Curalate Raises Mind-Blowing $27.5 Million

"It's an endorsement that you can build a world-class tech company in Philly."

The Curalate team just got $27.5 million to continue making its quest to make image recognition a part of online shopping.

The Curalate team just got $27.5 million to continue its quest to revolutionize e-commerce.

Curalate has a bold mission: Reshape the $1.6 trillion e-commerce market by capitalizing on the increased use of photos online.

The Philly-based tech company just closed a whopping $27.5 million venture capital round and seems poised to stay on top of the ever-changing market. The round was led by New Enterprise Associates and actually amounted to more than all of Curalate’s previous raises combined. The company has now raised $40 million to date. Other investors were MentorTech and First Round Capital.

Curalate currently works with 800 clients like Urban Outfitters, BuzzFeed, Crate & Barrel and Nordstrom. The company created a suite of products which includes: Like2Buy that makes Instagram shoppable; Visual Insights which tells a brand which of its images were shared on social networks like Facebook or Pinterest; and Reveal, which links the images on a retailer’s website with purchase pages, limiting the amount of clicks it takes to get a customer finished with a purchase.

Apu Gupta, Curalate’s CEO and co-founder, said “it’s an endorsement that you can build a world-class tech company in Philly.”

Curalate has already grown from 50 employees at the end of 2014 to 110 at the end of 2015. Armed with this new round of cash, the company plans to more than double its headcount by the end of 2016.

“We’re heavily investing in sales and marketing …” said Gupta. “We need designers, project managers and world-class sales people. We need raw talent.”

One recent hire is Luke Butler, who served in the Nutter Administration as the chief of staff to the Deputy Mayor for Economic Development since April 2012. He’s serving as strategy and operations manager for Curalate.

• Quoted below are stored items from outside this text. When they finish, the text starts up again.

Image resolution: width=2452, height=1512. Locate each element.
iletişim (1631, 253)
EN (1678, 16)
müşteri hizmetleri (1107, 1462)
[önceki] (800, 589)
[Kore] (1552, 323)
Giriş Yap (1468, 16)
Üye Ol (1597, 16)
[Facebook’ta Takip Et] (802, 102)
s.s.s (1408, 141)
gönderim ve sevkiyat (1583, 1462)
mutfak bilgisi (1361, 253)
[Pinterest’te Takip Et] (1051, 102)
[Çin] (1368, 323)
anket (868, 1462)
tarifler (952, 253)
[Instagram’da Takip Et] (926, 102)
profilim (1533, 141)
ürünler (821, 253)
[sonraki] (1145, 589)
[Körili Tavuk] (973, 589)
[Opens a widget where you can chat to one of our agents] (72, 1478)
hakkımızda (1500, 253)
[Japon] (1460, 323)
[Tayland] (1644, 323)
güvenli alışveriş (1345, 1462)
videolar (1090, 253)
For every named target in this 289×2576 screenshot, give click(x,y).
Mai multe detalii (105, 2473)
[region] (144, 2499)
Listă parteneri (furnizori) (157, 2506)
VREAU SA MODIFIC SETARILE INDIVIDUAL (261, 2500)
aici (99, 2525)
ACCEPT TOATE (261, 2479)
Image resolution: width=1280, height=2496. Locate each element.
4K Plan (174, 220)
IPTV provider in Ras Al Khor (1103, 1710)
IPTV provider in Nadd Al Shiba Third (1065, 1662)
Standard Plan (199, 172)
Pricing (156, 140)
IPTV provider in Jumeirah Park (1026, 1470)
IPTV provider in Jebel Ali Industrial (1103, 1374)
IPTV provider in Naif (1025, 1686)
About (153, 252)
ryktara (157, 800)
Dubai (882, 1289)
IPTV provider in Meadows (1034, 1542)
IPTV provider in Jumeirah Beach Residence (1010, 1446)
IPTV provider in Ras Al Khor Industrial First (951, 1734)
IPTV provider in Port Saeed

As Gupta sees it, the whole web is becoming a more visual place. Look at the popularity of Instagram, a social media site that’s strictly photo-based. Take Twitter for example. Photos used to appear as links but now appear directly in a person’s news feed.

So why not allow businesses to sell products wherever consumers are spending time?

“The point of purchase is moving to the point of interaction,” said Gupta.

“If the point of interaction starts to become dominated by pictures, then the pictures will become the point of purchase,” he continued. “We think e-commerce is going to disaggregate. Today we go to a website and buy there — but why? … If I can supply you the right information, why do you need to go to Macys.com?”

Makes sense to me, and it certainly seems to make sense to the investors.